Unidentified armed men in Balochistan’s Musakhel district on Sunday evening attacked the convoy of a Qatari prince on an expedition to hunt the houbara bustard, a rare bird whose meat is prized by Arab sheikhs.
The gunmen opened indiscriminate fire on the convoy, as a result of which District Police Officer Majeed Dasti and two other security officials received bullet wounds, Levies official said.
The Qatari prince remained unharmed in the attack, said senior district administration official Mohammad Yasir.
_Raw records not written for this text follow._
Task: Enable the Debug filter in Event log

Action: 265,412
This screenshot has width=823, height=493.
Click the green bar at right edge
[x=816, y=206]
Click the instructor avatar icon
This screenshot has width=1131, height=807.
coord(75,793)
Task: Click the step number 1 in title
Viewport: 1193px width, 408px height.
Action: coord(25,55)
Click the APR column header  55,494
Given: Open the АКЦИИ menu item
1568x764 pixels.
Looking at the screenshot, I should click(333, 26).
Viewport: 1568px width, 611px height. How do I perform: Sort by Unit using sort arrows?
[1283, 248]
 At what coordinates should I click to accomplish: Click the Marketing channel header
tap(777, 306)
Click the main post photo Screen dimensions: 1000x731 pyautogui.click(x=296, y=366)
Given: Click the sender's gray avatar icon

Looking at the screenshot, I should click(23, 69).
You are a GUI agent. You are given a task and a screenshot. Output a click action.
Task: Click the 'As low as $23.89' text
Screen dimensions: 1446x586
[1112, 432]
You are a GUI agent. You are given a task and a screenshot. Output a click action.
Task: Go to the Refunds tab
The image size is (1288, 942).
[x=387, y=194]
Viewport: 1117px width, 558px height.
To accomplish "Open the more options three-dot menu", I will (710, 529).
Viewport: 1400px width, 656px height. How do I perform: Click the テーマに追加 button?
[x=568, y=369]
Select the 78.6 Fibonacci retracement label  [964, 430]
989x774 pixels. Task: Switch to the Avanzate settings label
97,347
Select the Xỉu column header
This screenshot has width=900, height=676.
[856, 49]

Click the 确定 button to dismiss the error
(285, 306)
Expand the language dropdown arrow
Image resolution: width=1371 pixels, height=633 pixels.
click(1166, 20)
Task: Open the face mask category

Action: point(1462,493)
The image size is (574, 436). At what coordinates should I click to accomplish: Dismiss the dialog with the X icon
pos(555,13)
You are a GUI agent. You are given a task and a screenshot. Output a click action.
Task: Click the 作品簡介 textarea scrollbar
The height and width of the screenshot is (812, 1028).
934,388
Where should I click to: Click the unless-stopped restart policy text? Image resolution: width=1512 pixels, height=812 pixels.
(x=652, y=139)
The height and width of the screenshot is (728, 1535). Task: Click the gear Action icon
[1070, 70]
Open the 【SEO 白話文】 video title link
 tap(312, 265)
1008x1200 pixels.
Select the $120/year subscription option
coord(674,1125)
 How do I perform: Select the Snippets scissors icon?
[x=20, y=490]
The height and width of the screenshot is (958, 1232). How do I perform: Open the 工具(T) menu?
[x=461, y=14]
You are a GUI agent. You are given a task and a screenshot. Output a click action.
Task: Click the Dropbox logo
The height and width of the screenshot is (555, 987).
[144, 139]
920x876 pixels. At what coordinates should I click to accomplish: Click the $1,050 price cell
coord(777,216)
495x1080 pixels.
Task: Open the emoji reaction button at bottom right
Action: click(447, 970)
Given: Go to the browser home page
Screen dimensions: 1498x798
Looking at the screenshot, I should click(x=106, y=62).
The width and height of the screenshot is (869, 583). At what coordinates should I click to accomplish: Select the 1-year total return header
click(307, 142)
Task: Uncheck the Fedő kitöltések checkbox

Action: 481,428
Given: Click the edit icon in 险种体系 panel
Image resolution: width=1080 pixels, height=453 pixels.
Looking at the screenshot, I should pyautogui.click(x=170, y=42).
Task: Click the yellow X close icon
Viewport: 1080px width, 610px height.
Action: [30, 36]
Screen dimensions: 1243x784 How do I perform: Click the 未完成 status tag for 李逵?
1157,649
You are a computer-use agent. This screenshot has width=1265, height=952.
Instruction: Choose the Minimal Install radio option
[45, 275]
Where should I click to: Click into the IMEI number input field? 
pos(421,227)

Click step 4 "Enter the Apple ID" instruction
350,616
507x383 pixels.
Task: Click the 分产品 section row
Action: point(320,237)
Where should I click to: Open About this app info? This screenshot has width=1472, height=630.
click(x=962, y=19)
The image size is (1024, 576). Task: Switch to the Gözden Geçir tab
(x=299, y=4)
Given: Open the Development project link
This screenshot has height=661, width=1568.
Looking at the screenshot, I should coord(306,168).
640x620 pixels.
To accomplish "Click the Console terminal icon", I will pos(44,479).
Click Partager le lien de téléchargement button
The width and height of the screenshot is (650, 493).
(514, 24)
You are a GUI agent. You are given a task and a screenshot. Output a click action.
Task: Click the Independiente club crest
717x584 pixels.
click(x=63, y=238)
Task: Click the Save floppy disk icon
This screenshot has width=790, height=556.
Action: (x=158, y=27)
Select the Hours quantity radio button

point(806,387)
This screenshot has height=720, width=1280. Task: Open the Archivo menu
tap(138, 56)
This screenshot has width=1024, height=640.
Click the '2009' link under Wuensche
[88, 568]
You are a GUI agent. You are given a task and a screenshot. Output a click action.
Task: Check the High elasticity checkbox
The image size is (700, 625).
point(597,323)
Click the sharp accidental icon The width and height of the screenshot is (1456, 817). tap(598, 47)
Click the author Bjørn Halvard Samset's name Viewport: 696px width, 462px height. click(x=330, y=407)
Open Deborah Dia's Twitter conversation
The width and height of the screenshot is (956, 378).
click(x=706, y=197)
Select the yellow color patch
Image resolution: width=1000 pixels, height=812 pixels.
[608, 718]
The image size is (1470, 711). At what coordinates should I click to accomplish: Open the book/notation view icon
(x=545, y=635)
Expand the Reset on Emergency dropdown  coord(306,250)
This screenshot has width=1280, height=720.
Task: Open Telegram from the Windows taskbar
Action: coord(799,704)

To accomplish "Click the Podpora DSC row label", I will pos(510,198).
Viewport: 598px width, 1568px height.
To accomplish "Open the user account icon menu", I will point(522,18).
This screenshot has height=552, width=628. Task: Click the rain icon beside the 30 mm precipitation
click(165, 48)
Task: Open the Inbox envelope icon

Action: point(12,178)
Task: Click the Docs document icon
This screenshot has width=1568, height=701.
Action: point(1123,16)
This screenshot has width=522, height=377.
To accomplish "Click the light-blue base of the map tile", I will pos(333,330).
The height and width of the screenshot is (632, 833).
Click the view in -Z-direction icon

“Qatari hunters apply and pay for government hunting permits and donate to local communities and wildlife conservation,” the official said. “Unfortunately there have been attacks led by armed groups.”The International Union for Conservation of Nature lists the bustard as a vulnerable species with a global population ranging from 50,000 to 100,000. It has almost vanished on the Arabian peninsula.
Last year, Pakistan’s Supreme Court lifted a ban on hunting the bird after the government argued it hurt relations with Gulf states whose wealthy hunters traditionally travel to Pakistan to pursue the endangered species with falcons.
To seek favour with communities on whose land they pursue prey, Arab hunters have built roads, schools and mosques in places like Baluchistan and the province of Helmand in neighbouring Afghanistan, while residents also benefit from the international-standard airstrips that can spring up.
New four-wheel-drive vehicles brought in for the hunt are sometimes left behind as gifts for regional leaders. But critics say that hunting with falcons, a practice Arab nomads used to survive life in the desert, is today a reckless hobby that threatens the houbara and funnels money into areas controlled by militias.
In December 2015, about 100 gunmen kidnapped at least 26 Qataris from a desert hunting camp in Iraq near the Saudi border. A member of Qatar’s ruling family was freed in April 2016, along with an accompanying Pakistani man.